Ils rappellent d’abord que toute caricature « s’analyse en un portrait qui s’affranchit du bon goût pour remplir une fonction parodique ». Du même coup, l’exagération est le propre de la caricature, l’ironie étant utilisée comme un instrument de critique sociale et politique « en faisant appel au jugement et au débat ». Pour autant, ce droit à la critique et à l’humour n’est pas dépourvu de limite, rappelle le tribunal.
Ensuite, ils observent que les prévenus n’ont pas critiqué une religion comme telle, mais les extrémistes de cette religion au point que le prophète lui-même se trouve conduit au désespoir en constatant le dévoiement de son message. C’est ainsi qu’est interprétée l’expression : « C’est dur d’être aimé par des cons … ».
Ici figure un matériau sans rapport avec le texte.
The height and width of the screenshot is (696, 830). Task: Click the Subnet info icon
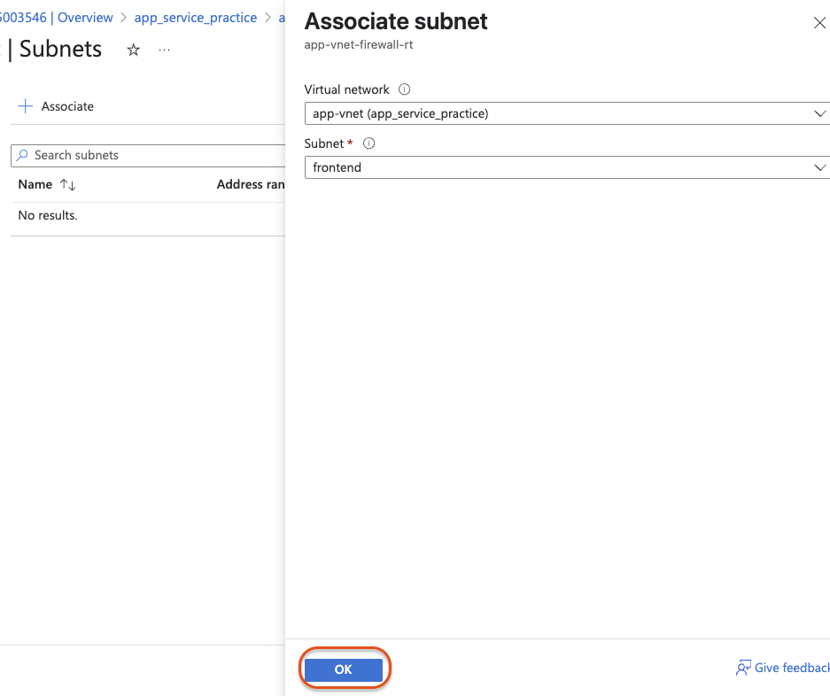(369, 143)
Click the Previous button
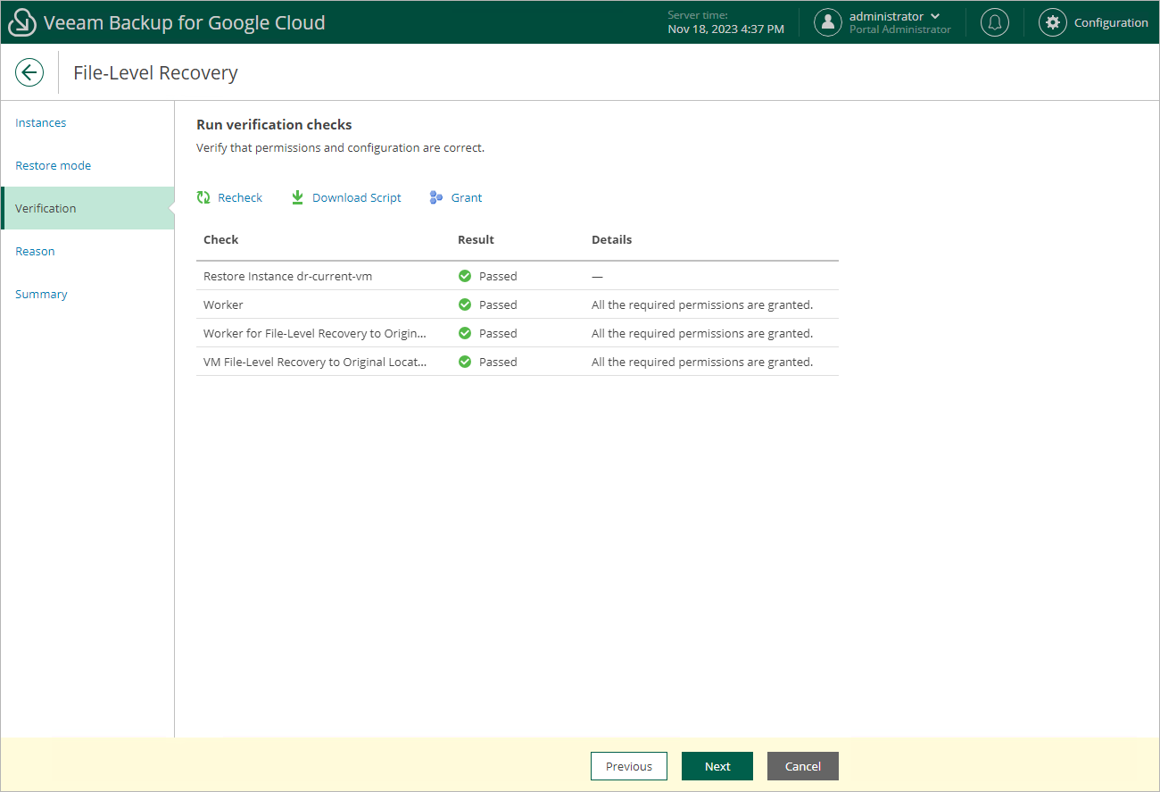Screen dimensions: 1160x792 [629, 766]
Le deuxième dessin évoque, selon le tribunal, les attentats suicides perpétrés par certains musulmans et montrant le prophète qui leur demande d’y mettre fin, car il n’y aurait plus de vierges disponibles. Du même coup, on ne peut pas dire que se trouvent assimilés Islam et terrorisme puisque le prophète lui-même s’oppose à la violence.
Enfin, le dessin qui représente le prophète avec une bombe dans le turban peut être interprété de deux manières : celle des défendeurs qui affirment n’avoir voulu caricaturer que ceux qui utilisent l’Islam à des fins terroristes ; de l’autre côté, les parties civiles estimant que l’Islam est réduit à une religion qui enseignerait le terrorisme.
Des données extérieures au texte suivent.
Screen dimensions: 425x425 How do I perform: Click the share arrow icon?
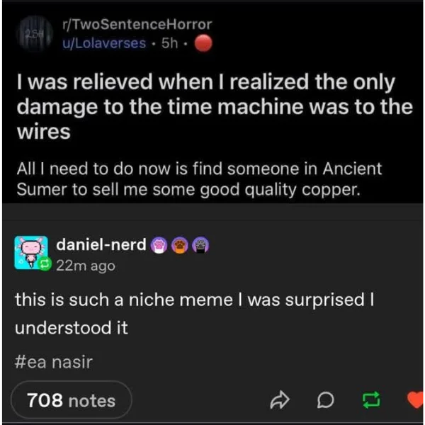coord(280,400)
Le tribunal ne nie pas le caractère choquant, voire blessant, de cette caricature pour la sensibilité des musulmans. Mais il s’interroge sur l’intention qui a présidé à cette publication et accorde au journaliste et au journal le bénéfice de la bonne foi en ce qu’ils n’ont pas cherché à offenser directement et gratuitement l’ensemble des musulmans et qu’ils n’ont donc pas dépassé les limites de la liberté d’expression.
Au-delà de ce débat se trouve posée la question des rapports entre la société laïque et le religieux. D’un côté, la civilisation des droits de la personne humaine doit conduire à considérer que le respect dû à chaque être humain et la dignité inhérente à sa condition interdisent de porter gratuitement atteinte à sa relation avec le sacré.
L’Église catholique elle-même, après les excès de l’esprit missionnaire, a dégagé au moment du concile Vatican II le dogme de « l’immunité religieuse ». L’idée est simple : chaque personne humaine qui marche vers la transcendance selon les voies de sa naissance et de sa culture doit être respectée comme telle. Aucun pouvoir ne doit faire violence à une âme au nom d’une autre vérité.
Et dans le même temps, personne n’est fondé à imposer sa vision du sacré à ceux qui en ont une autre ou qui n’en ont pas du tout.
Équilibre difficile et nécessaire à peine de voir mourir nos démocraties.
Il nous faut militer et méditer encore les extraordinaires phrases de Michel de Montaigne :
« Qu’est-il plus vain que de vouloir deviner Dieu par nos analogies et conjectures ? le régler et le monde à notre capacité et à nos lois ? nous servir aux dépens de la divinité de ce petit échantillon de suffisance qu’il lui a plu départir à notre naturelle condition ? et, parce que nous ne pouvons élever notre vue jusques en son glorieux siège, l’avoir ramené çà-bas à notre corruption et à nos misères ? ».
Puisse cette sagesse devenir demain sagesse universelle.